Les conclusions de Miller étaient basées sur son analyse d’énormes volumes de données de messagerie sur téléphone portable. Il a déclaré qu'il pouvait détecter des schémas d'activités suspectes, comme des messages de signalisation répétés envoyés à plusieurs reprises au même utilisateur dans le but de surveiller ses mouvements, et des messages contenant des informations de source et d'enregistrement invalides ou irrationnelles. Parfois, il a trouvé le même utilisateur de téléphone portable recevant des rafales de messages suspects de China Unicom et de l'un des réseaux mobiles des Caraïbes.

Le Guardian a noté que la Commission fédérale des communications (FCC) avait déclaré en avril qu'elle pourrait fermer les opérations de China Unicom aux États-Unis en raison de soupçons selon lesquels la société était contrôlée par le Parti communiste chinois (PCC) et pourrait être utilisée pour l'espionnage. China Unicom a répondu qu'elle n'avait rien fait de mal et a déclaré que sa succursale américaine était gérée indépendamment de la société mère.

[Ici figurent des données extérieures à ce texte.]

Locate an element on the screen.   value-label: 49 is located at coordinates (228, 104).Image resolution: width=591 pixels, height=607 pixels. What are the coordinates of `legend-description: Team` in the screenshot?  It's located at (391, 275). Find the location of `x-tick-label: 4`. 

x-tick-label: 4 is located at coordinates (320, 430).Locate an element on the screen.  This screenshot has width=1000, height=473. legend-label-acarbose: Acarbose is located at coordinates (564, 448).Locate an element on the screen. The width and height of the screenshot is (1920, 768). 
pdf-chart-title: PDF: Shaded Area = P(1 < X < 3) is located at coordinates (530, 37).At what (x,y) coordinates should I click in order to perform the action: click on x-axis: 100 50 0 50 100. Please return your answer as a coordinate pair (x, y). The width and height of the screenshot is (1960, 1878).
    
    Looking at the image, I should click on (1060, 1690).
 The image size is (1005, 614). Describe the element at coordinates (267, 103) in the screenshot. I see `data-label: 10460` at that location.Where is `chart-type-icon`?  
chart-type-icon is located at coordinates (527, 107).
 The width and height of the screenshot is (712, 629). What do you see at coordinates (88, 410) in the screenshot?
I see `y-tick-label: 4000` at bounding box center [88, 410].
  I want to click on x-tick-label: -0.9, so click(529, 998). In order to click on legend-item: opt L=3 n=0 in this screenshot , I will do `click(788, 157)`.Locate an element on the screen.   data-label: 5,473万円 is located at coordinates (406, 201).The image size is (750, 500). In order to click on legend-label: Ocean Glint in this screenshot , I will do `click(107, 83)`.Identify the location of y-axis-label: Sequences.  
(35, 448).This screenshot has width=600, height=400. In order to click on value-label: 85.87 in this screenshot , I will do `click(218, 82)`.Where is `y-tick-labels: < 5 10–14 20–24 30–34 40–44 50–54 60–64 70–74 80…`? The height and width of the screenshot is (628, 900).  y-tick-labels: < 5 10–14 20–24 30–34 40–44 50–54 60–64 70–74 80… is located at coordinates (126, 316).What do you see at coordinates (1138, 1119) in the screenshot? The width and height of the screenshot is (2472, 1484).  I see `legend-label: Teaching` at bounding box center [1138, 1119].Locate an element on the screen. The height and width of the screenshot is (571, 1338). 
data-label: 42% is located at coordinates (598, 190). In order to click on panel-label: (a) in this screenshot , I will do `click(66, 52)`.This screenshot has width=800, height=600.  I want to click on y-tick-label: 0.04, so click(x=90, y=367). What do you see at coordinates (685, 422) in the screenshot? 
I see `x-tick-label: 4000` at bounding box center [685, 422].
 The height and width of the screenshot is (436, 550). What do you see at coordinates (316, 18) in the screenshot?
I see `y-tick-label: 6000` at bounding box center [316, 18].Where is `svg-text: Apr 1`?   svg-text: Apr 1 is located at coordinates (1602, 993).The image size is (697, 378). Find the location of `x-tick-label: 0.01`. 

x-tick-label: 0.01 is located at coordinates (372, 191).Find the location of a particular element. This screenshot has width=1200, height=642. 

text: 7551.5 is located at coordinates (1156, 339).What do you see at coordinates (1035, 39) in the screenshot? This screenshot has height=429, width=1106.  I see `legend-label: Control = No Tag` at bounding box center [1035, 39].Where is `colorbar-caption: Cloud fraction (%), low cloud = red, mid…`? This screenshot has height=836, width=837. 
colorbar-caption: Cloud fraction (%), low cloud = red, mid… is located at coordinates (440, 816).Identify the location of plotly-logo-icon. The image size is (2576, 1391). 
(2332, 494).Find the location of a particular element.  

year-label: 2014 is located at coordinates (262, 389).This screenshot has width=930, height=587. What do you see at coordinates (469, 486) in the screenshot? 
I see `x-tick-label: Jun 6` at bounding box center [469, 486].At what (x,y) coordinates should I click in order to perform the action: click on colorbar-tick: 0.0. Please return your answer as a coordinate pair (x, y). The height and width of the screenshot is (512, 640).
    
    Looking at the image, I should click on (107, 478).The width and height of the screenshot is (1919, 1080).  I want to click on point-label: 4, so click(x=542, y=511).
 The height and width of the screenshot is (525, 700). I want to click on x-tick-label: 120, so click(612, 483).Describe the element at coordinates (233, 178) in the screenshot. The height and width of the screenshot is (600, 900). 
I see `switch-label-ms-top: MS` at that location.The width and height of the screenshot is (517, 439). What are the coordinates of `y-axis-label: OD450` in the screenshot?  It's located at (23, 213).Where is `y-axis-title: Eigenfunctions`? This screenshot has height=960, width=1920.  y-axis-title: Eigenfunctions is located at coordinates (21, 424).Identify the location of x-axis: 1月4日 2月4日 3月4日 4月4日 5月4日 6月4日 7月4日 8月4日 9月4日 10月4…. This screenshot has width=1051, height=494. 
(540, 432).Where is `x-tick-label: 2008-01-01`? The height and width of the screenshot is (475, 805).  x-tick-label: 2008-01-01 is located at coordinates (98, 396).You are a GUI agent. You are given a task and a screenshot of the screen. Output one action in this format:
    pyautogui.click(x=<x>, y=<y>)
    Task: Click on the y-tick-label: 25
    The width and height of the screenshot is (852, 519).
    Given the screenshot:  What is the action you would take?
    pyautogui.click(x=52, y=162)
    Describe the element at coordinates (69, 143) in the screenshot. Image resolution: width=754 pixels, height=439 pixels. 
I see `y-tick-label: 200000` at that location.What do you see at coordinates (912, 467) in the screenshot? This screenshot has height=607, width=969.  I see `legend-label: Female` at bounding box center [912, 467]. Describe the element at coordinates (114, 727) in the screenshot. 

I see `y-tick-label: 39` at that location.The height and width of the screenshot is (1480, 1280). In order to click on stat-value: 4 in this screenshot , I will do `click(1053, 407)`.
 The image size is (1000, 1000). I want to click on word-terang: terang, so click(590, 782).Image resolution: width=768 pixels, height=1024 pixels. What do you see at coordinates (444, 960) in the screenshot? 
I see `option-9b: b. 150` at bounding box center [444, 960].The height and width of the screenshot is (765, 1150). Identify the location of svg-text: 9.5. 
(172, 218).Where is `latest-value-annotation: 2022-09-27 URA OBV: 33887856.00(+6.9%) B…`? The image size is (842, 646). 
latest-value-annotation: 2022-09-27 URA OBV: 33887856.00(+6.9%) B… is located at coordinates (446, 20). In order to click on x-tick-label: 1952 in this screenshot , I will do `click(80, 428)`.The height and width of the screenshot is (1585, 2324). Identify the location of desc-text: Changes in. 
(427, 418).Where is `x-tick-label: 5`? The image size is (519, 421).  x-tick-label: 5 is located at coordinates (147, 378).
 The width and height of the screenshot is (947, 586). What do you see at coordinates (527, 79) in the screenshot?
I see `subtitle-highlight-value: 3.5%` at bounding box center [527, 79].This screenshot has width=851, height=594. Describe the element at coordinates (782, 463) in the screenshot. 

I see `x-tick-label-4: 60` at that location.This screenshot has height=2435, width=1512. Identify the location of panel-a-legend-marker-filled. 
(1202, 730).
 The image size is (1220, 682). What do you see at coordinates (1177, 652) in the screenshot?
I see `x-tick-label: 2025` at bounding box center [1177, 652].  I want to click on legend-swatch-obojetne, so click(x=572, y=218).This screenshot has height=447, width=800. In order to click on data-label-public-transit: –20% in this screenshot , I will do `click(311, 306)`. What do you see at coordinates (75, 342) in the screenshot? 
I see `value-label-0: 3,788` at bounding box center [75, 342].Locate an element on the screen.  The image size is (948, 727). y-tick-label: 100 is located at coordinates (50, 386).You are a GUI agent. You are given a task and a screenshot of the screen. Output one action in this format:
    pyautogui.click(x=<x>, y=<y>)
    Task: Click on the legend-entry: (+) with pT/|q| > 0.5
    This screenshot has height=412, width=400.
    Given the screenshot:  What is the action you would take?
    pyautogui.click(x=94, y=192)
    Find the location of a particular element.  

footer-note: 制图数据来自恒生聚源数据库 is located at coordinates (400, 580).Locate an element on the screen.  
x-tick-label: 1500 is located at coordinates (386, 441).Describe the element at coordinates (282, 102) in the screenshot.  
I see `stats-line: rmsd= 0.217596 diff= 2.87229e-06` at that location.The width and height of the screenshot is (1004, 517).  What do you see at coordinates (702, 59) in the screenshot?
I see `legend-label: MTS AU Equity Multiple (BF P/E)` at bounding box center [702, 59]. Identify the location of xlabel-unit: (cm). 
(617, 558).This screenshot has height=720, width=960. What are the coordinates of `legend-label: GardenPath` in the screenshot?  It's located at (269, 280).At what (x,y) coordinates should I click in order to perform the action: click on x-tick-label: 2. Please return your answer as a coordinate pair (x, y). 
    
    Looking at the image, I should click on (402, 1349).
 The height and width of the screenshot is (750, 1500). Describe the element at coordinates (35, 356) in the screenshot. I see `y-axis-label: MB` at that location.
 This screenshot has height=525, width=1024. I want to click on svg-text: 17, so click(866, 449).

Newsweek a observé mardi que les experts en sécurité étaient depuis longtemps préoccupés par les vulnérabilités d'un protocole de communication par téléphone portable appelé Signaling System 7 (SS7), un «système patchwork» qui permet à des réseaux disparates dans différents pays de communiquer entre eux, de sorte que les fonctionnalités d'itinérance internationale sur la cellule les téléphones fonctionnent correctement.

Le département de la sécurité intérieure (DHS) a averti en 2017 que SS7 présentait des failles de sécurité et que «de nombreux fournisseurs étrangers semblent partager ou vendre une expertise et des services qui peuvent être utilisés pour espionner les Américains». La même année, des analystes de sécurité indépendants ont averti que SS7 pourrait être exploité pour effectuer le type de surveillance de localisation que Miller prétend avoir été utilisé contre les Américains par le Parti communiste chinois.

Newsweek a rapporté que l'industrie des télécommunications ne semble pas avoir résolu la plupart des vulnérabilités décrites en 2017. Miller a déclaré au Guardian que l'industrie ne voulait pas que les clients sachent à quel point leurs réseaux sont vulnérables aux programmes de surveillance, en particulier aux opérations sophistiquées qui peuvent être montées par agences nationales de renseignement.

«Les agences gouvernementales et le Congrès sont conscients des vulnérabilités des réseaux mobiles publics depuis des années. Les recommandations de sécurité de notre gouvernement n'ont pas été suivies et ne sont pas suffisantes pour arrêter les attaquants. Personne dans l'industrie ne veut que le public connaisse la gravité des attaques de surveillance en cours. Je veux que le public le sache », a-t-il déclaré.